The Pfizer-BioNTech vaccine, BNT162b2 has ~95% efficacy, but little is known about the host immune responses involved. In this study by Arunachalam et al., the authors examined the host immune responses to this mRNA vaccine.
Immune responses were examined in 56 volunteers, each receiving two doses of the vaccine. Neutralizing antibodies were increased after primary vaccination, which boosted significantly after the second vaccination. Spike-specific CD4 and CD8 responses were more evident only after the second vaccination.
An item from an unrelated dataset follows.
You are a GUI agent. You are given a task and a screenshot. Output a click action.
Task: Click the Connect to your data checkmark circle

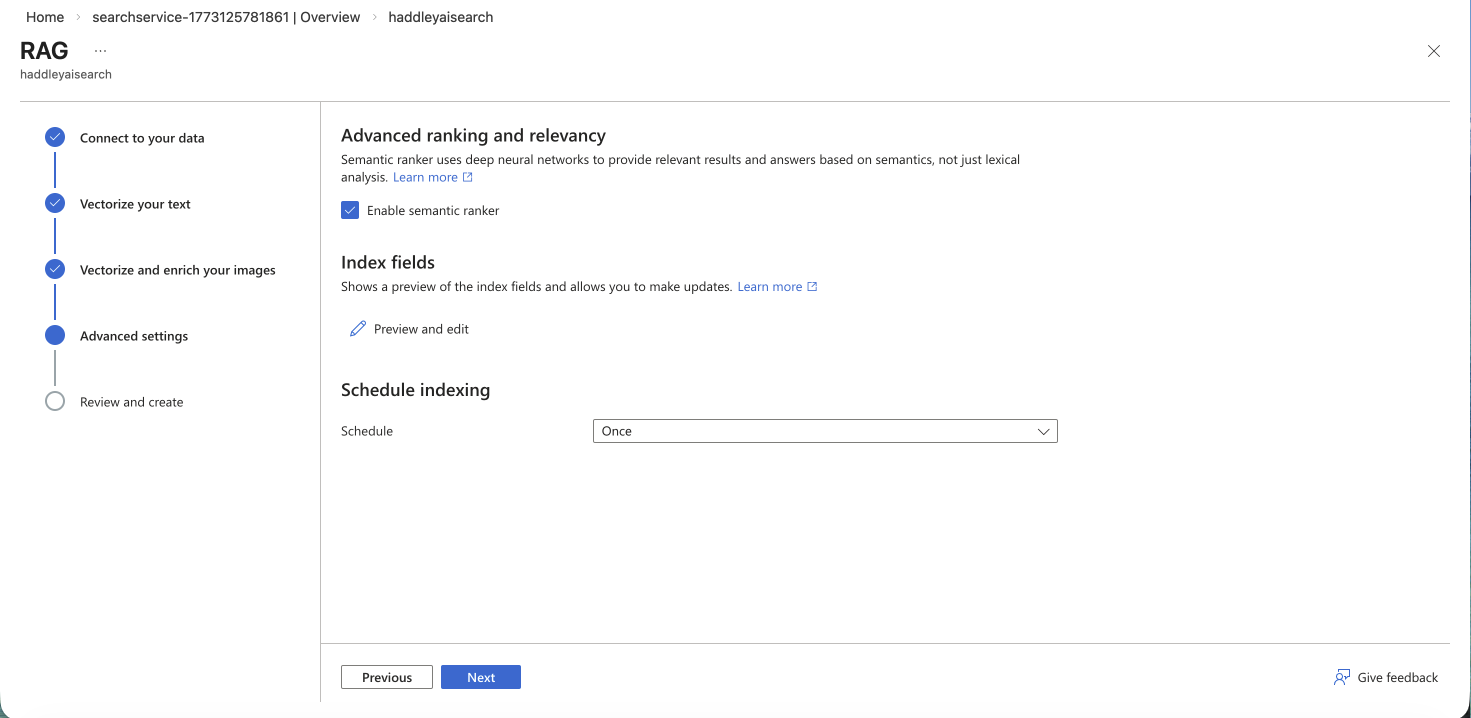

No significant correlation were seen between T-cell, neutralizing antibodies and age were noted.
Phosphorylation of STAT1 and STAT3 in B-cells, T-cells, monocytes and pDCs were seen after 1 day post-vaccination, and especially after second vaccination. This observation was correlated with an induction of IFN-gamma and CXCL-10 protein expression at 1-2 days post-vaccination. Similarly, the induction of these cytokines was greater after second vaccination.
Consistent with the results from protein analysis, the transcriptional responses was greater after the second vaccination compared to the first vaccination (See top figure). Most of these responses were related to monocyte and inflammatory modules.
Single-cell transcriptomics reveal that the interferon signatures were broadly induced across cell types, much of which are driven by monocytes and dendritic cells. NK cell activation was only apparent at 1 day post second vaccination, which then disappears on the second day.
Comparing transcriptomics responses with other vaccines, the mRNA vaccine responses behave most similarly to the adjuvanted vaccines and live-viral vectors at day 1 post-vaccination. However, the authors did not detect any B-cell signatures in any of their time-points tested, despite seeing a significant increase in plasmablasts. Instead, the pathways related to interferon and inflammation were most correlated with neutralizing antibody and CD8 T-cell responses.